- YOUR ASSIGNMENT: Please, from the entries below, transcribe exactly the lines that begin at the line with "Given: Click the TOOLS (D:) capacity bar" and end at the line with "Task: Select the Active Alerts heading", without the pictures.

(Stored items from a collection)
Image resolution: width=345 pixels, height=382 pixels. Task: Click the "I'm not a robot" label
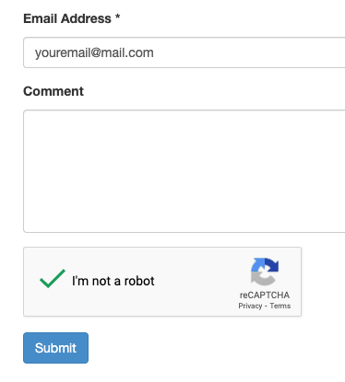pos(113,281)
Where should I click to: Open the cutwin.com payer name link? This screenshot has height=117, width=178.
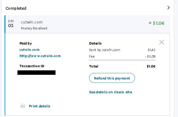29,50
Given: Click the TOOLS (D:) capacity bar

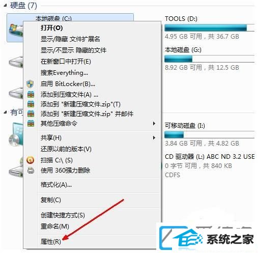Looking at the screenshot, I should [210, 27].
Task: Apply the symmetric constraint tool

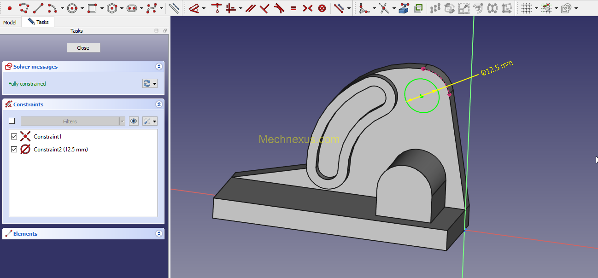Action: click(x=308, y=8)
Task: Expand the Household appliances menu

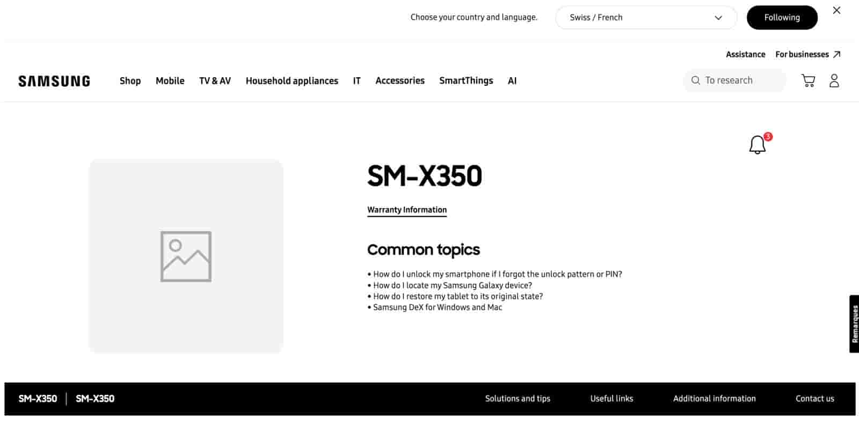Action: [x=292, y=81]
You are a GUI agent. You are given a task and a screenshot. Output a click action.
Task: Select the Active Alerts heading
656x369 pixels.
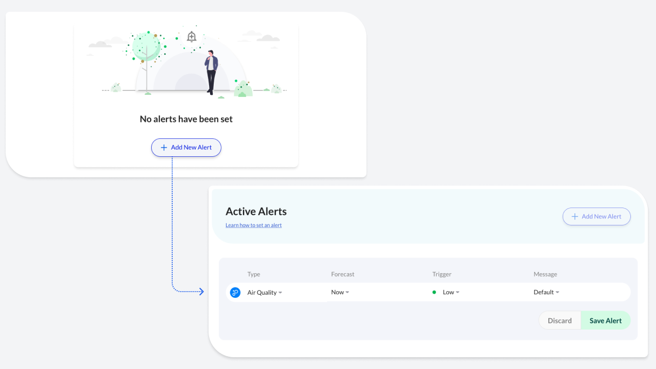(x=256, y=211)
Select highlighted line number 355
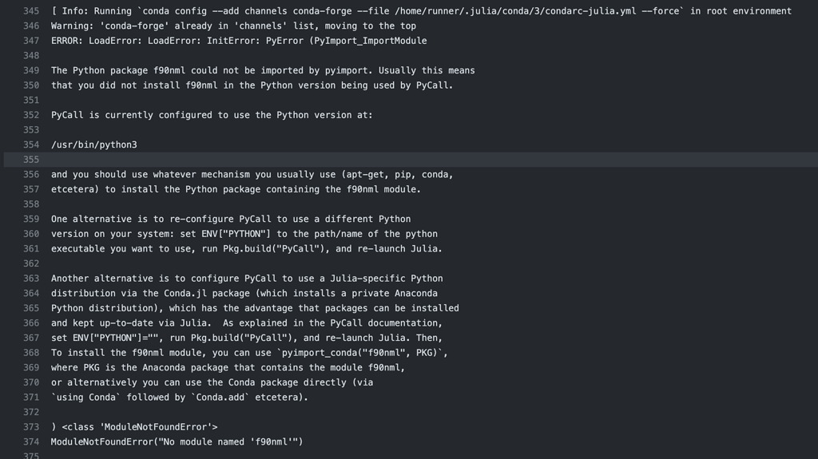Image resolution: width=818 pixels, height=459 pixels. point(30,160)
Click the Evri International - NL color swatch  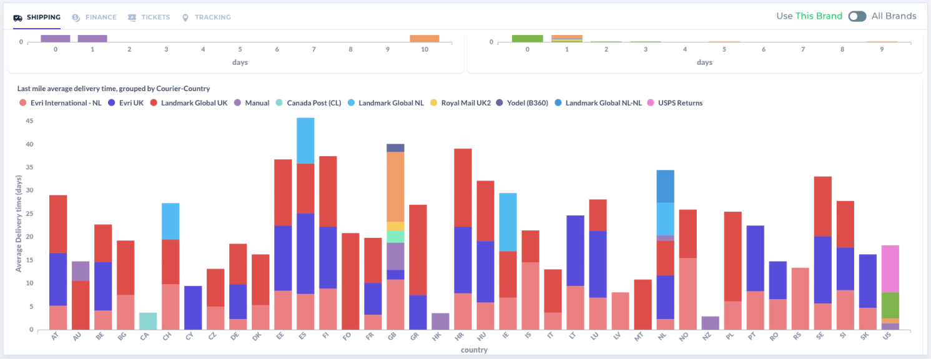22,103
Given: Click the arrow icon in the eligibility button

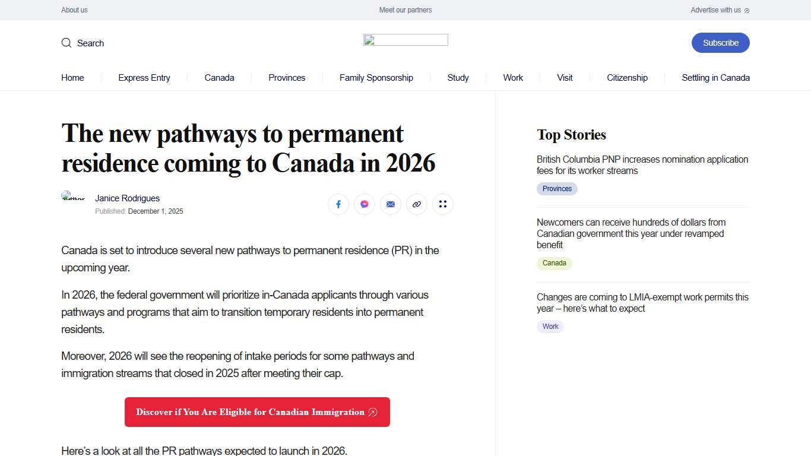Looking at the screenshot, I should 373,412.
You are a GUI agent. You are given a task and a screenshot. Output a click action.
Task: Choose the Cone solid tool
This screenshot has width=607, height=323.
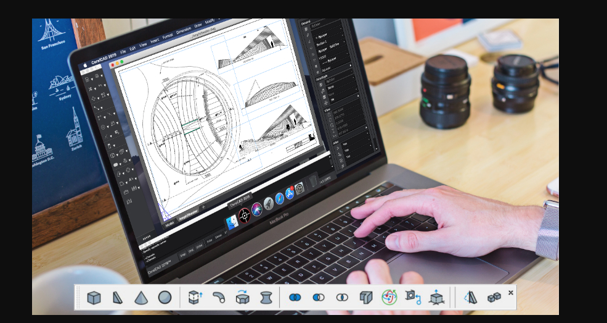141,298
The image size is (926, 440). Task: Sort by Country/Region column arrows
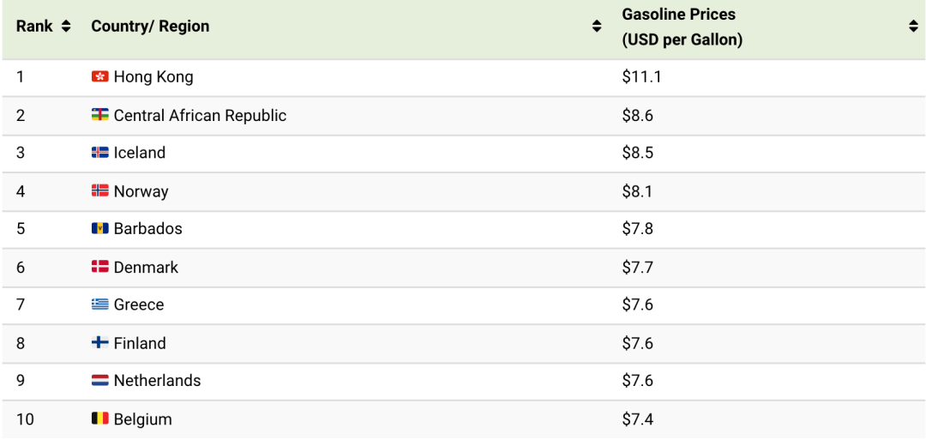597,27
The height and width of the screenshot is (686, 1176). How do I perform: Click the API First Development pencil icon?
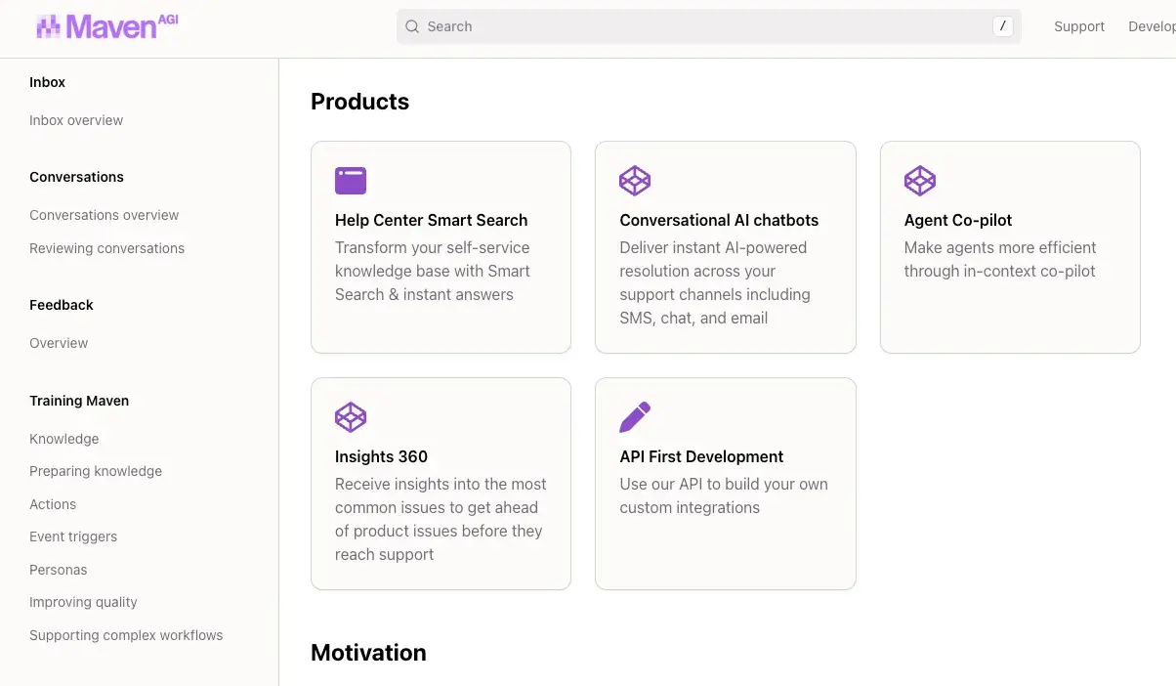tap(635, 416)
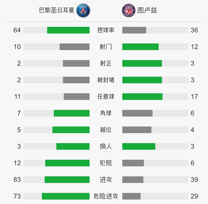Click PSG's dangerous attacks bar showing 73
This screenshot has width=208, height=204.
[x=66, y=196]
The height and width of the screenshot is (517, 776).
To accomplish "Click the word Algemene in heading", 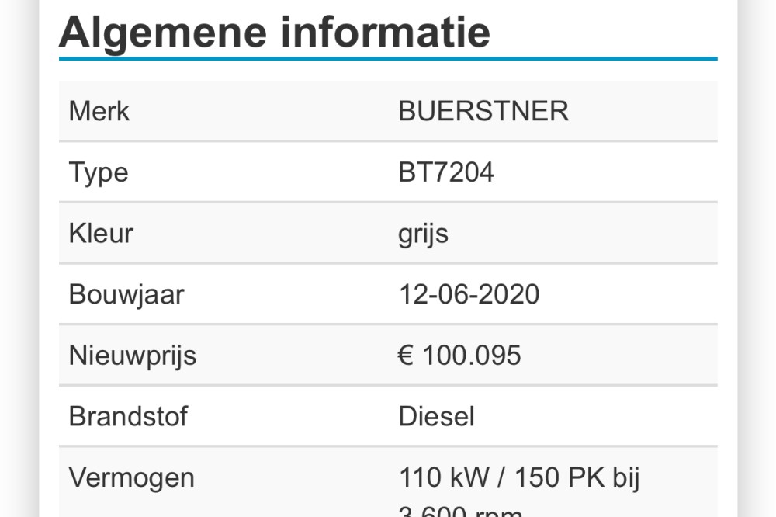I will click(163, 33).
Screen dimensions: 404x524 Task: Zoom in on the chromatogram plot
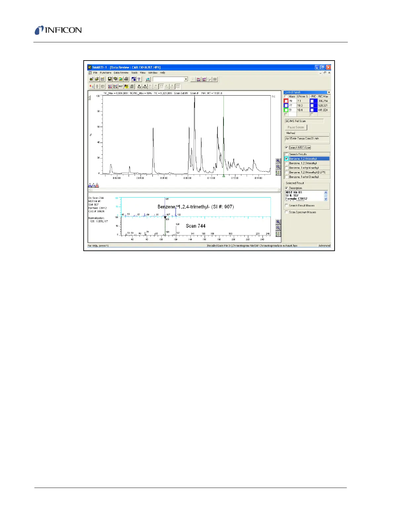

- EXERCISE RESULT:
Given: Click the TOOLS (D:) capacity bar

Looking at the screenshot, I should [210, 27].
Task: Apply the symmetric constraint tool

Action: click(x=308, y=8)
Task: Expand the Household appliances menu

Action: [x=292, y=81]
You are a GUI agent. You are given a task and a screenshot. Output a click action.
Task: Select the Active Alerts heading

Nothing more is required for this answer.